In the past, I have tried just using a plain text editor for python which is such a throw back to the 80s.  This time, I remembered my car pool buddy, Chris, talking about an IDE for Python called PyCharm by JetBrains.

While not my favorite IDE, PyCharm has support for GoogleAppEngine development.  This includes code completion and a DEBUGGER.  This was a huge timesaver given my limited Python skills.  Make sure you checkout their quick start guide for google app engine.  Also make sure you run the GoogleAppEngineLauncher downloaded from google before trying to setup PyCharm.  You don't need it running while using PyCharm, but the launcher will finish the GoogleAppEngine install and setup symlinks on your system needed by PyCharm.

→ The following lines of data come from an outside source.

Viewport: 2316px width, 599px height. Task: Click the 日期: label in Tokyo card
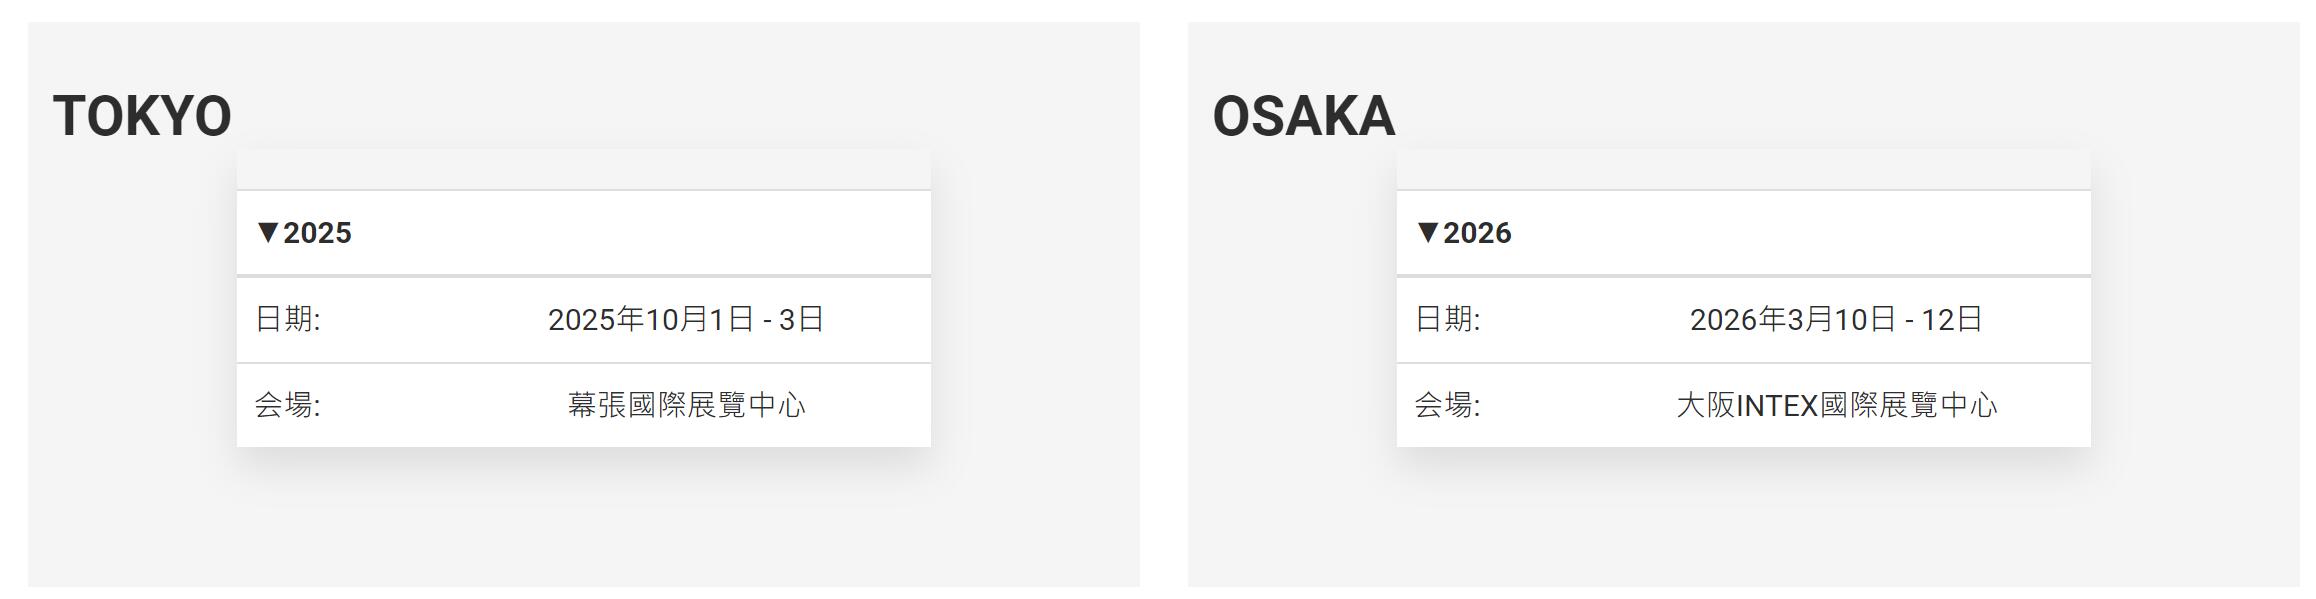point(288,320)
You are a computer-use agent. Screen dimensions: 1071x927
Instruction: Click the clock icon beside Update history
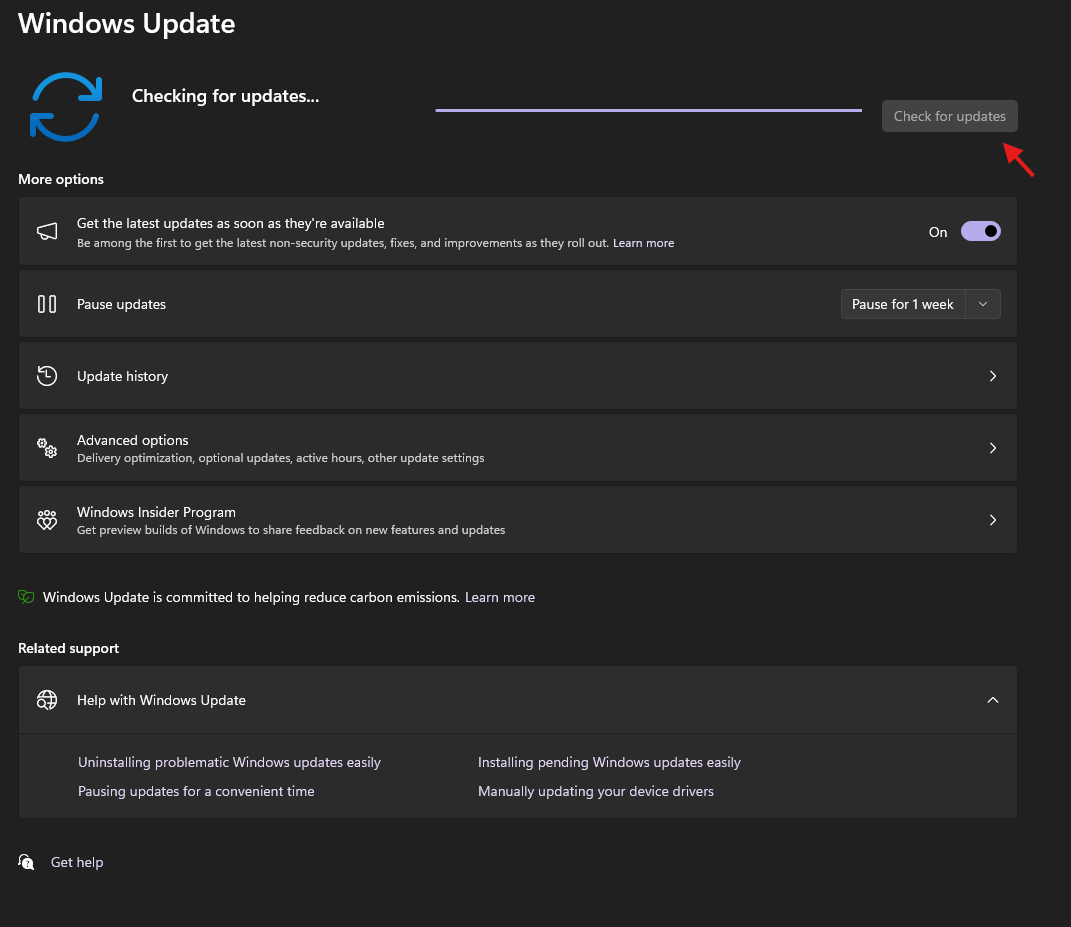tap(46, 375)
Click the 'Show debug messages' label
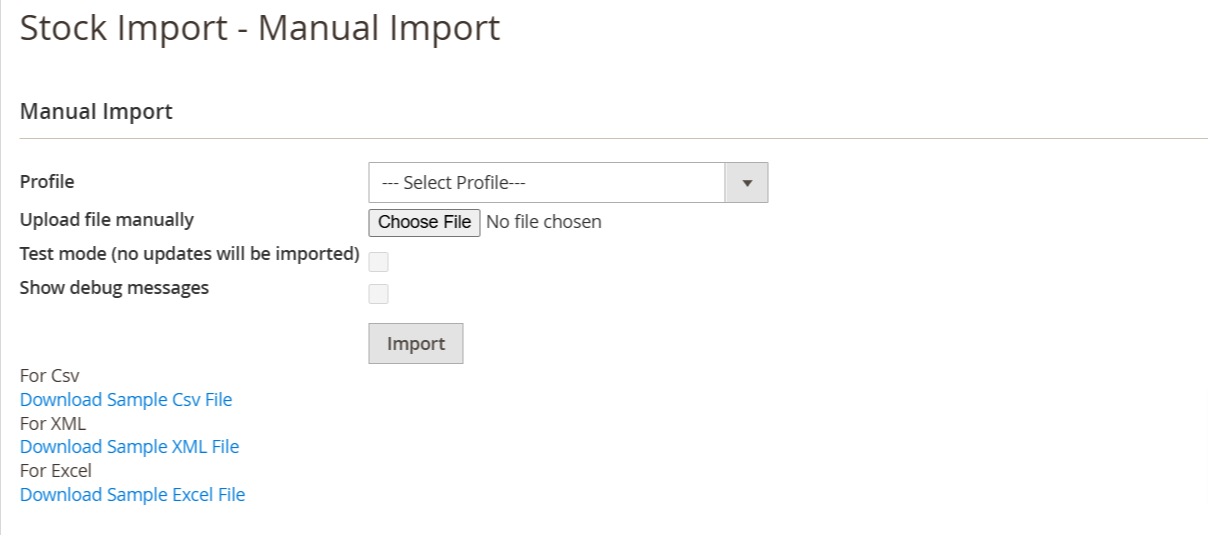The height and width of the screenshot is (535, 1208). (114, 288)
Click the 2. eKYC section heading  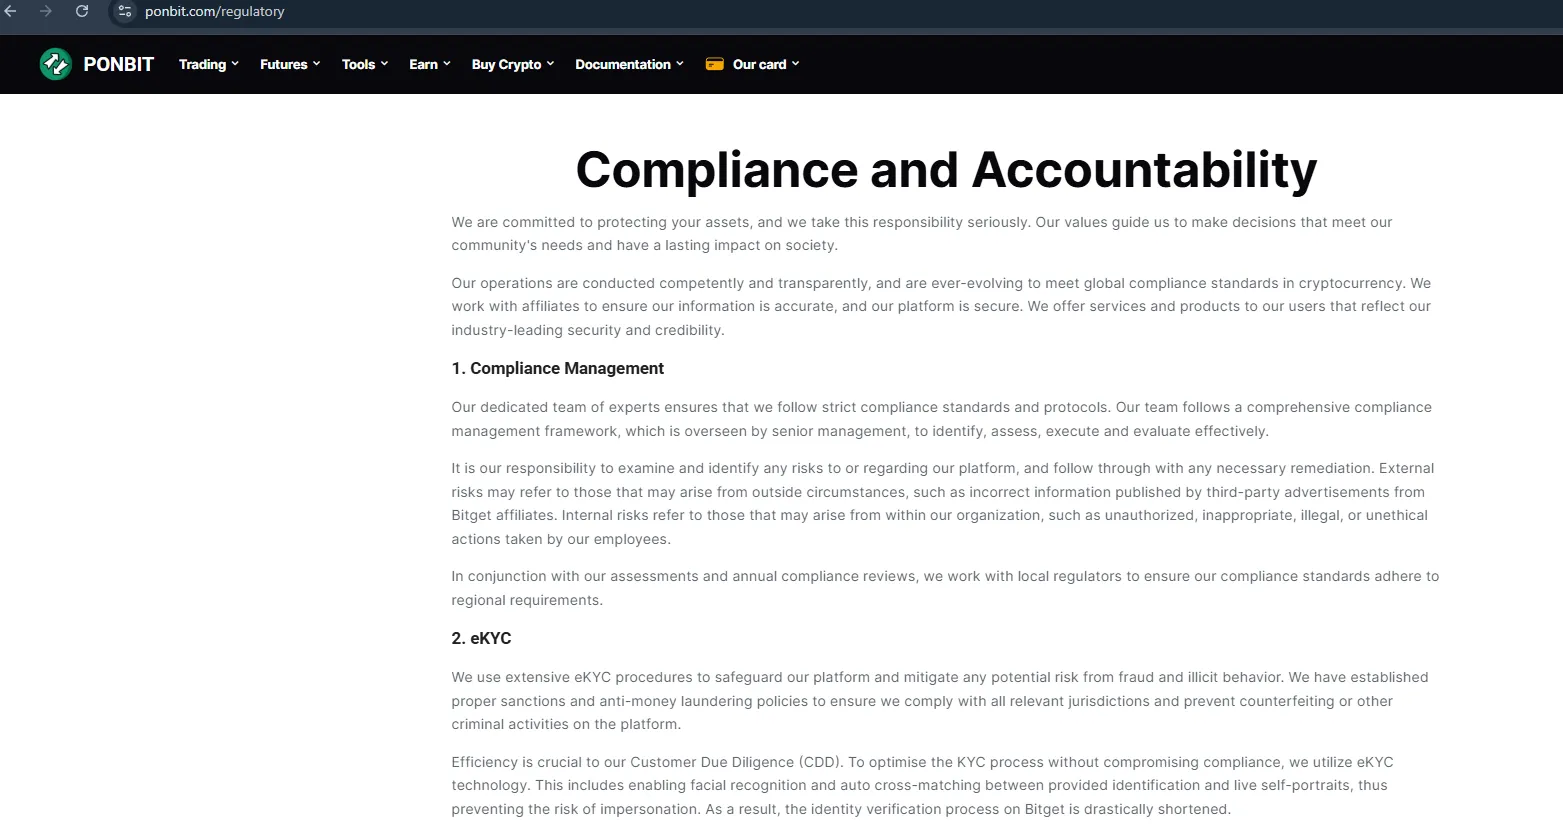481,638
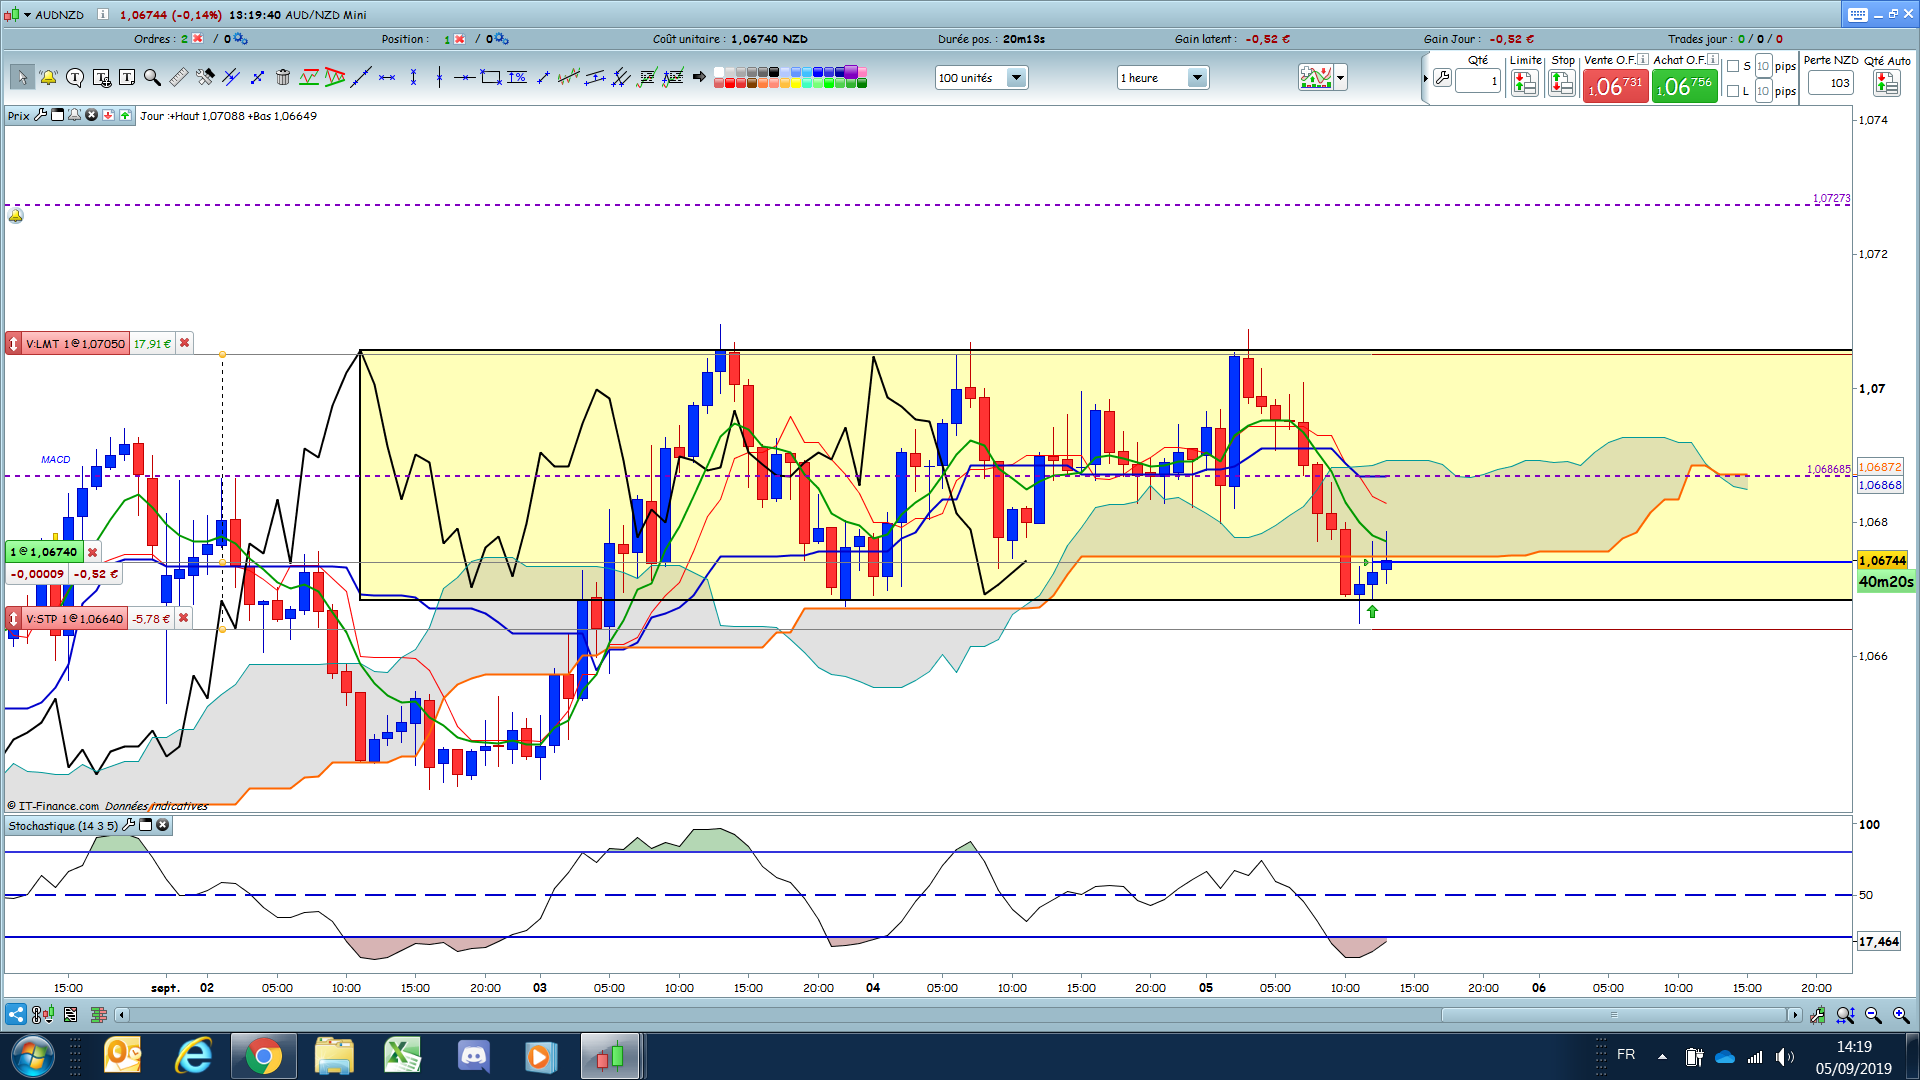Pick the magnifier zoom tool

pyautogui.click(x=152, y=77)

You can configure your app to use either the High Replication Datastore (HRD) or the master/slave datastore.  I wanted to keep the application as cheap as possible, and this application doesn't require rock solid availability.  If the service goes down for maintenance for a short period of time, the end users won't notice or care.  This made the master/slave option the ideal choice.
The Master/Slave datastore uses a master-slave replication system, which asynchronously replicates data as you write it to a physical data center. Since only one data center is the master for writing at any given time, this option offers strong consistency for all reads and queries, at the cost of periods of temporary unavailability during data center issues or planned downtime. This option also offers the lowest storage and CPU costs for storing data. 
You should also be aware that the App Engine datastore's are not SQL databases.

Entity Group

One of the tricky things with Master/Slave transactions is that a transaction can't cross entity groups.  In other words, each table involved in the transaction must be part of the same entity group.  Well, that leads to an interesting question of how to put tables into the same entity group.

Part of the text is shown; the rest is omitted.